Noi siamo fortunati, siamo parte di questa comunità, avvertiamo l’atmosfera friccicarella respirandola a pieni polmoni e non a caso l’aggettivo più ricorrente nella storia della Roma è “magica”. Non date retta a chi sostiene il contrario: il mantra incapacitante del mainagioismo non ha mai soppiantato la pazza gioia di essere romanisti, tanto per rimanere nell’ambito degli slogan. L’entusiasmo delirante scaturito dalla rimonta col Lecce ne è l’ennesima prova. Ed è contagioso. Anche per chi è stato appena adottato, come Lukaku, che probabilmente da queste parti è solamente di passaggio, che di partitone e finali e trionfi e grandi squadre ne ha vissute eccome, eppure si scioglie in lacrime qui, in una gara qualsiasi di campionato contro un avversario non di primo piano.
E soprattutto per José Mourinho da Setubal, dentro il quale il romanismo ormai pulsa e scorre a pieni ritmi. La sua carriera ha toccato la vetta nei club più-organizzati-al-mondo, con i giocatori più-forti-al-mondo, le proprietà più-ricche-al-mondo, dentro stadi-astronavi. Cercando, a volte costruendo - e sempre trovando - sintonia massima coi rispettivi ambienti, immergendosi da capo a piedi nelle acque sacre di ognuna delle sue squadre. Immedesimazione iperbolica. Una sorta di Metodo Stanislavskij applicato al calcio. Ma nessuna fiction: impossibile per chi si nutre del potere delle folle. Forse per questo il solo rapporto privo di picchi di passione è stato col Tottenham, negli anni del Covid, quindi senza pubblico. Quello romanista lo ha amato subito, quasi incondizionatamente. Lui ha ricambiato lasciandosi conquistare, forse a poco a poco ma senza riserve. Anzi. L’ultima (non l’unica) dichiarazione d’amore è di domenica: «Non è normale tutta questa passione dei tifosi quando stai perdendo in casa a pochi minuti dalla fine».

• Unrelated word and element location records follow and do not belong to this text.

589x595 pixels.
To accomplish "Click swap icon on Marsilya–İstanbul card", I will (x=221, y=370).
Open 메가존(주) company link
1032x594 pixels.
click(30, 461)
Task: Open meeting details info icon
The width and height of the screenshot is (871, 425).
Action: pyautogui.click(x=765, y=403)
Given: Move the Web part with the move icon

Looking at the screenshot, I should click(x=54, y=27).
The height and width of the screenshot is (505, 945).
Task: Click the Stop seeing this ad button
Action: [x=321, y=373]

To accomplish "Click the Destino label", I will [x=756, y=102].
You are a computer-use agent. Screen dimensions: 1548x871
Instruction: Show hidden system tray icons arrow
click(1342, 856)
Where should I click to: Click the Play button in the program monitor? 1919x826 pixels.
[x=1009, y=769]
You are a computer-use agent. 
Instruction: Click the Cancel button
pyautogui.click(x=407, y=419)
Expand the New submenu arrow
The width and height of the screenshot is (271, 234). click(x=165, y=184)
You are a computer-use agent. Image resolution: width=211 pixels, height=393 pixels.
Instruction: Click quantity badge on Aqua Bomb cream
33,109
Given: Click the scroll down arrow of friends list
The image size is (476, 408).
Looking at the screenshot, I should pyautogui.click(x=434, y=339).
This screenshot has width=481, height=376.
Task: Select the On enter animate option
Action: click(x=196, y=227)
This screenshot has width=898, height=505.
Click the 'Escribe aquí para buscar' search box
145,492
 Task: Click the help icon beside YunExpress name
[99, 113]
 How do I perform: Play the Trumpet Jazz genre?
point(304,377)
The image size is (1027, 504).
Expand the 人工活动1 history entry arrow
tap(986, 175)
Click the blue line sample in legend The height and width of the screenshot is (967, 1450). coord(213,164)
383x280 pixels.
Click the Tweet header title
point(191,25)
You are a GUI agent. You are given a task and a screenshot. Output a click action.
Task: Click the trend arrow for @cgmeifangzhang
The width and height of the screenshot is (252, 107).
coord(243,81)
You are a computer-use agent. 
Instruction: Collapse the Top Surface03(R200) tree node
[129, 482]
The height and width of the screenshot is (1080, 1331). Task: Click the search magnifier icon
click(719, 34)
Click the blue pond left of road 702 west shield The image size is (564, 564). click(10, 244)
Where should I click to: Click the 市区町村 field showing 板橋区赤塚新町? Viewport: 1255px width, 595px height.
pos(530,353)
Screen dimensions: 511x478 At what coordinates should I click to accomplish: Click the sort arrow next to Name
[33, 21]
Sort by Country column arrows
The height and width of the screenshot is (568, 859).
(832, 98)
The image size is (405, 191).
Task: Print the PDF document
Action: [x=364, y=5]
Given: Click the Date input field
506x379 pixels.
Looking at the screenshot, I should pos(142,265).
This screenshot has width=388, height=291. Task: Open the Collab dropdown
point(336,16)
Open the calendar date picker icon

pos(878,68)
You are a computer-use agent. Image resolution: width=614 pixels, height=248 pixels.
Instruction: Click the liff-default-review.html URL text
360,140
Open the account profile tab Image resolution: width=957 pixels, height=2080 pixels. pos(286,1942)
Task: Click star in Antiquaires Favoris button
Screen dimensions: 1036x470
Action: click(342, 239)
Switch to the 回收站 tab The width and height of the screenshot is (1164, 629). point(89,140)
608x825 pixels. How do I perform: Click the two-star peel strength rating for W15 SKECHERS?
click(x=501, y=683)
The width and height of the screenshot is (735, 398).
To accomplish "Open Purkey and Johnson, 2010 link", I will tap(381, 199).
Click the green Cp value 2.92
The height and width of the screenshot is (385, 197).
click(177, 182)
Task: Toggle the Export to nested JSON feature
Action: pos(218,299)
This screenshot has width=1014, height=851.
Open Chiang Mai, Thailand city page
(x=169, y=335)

Empatia e famiglia sono stati i suoi leit-motiv; sorrisi, pianti, abbracci, baci (straordinario quello ad Aouar, duramente ripreso in pubblico appena qualche settimana fa) i gesti ricorrenti. Pensateci. Sono gli stessi di chi è innamorato. In questo caso di un gigante del calcio, che non ha avuto bisogno di bacheche rigonfie all’inverosimile e di tutto il meglio-del-mondo per trovare la sua sposa ideale. L’amore non si decifra, non si delucida, non si rende comprensibile a chi è distaccato. Si vive, oppure no. E se sì, è privo di condizioni. Perciò non avremo mai un altro come lui. E Mou non avrà mai altri come noi. Il resto sono soltanto chiacchiere da bar.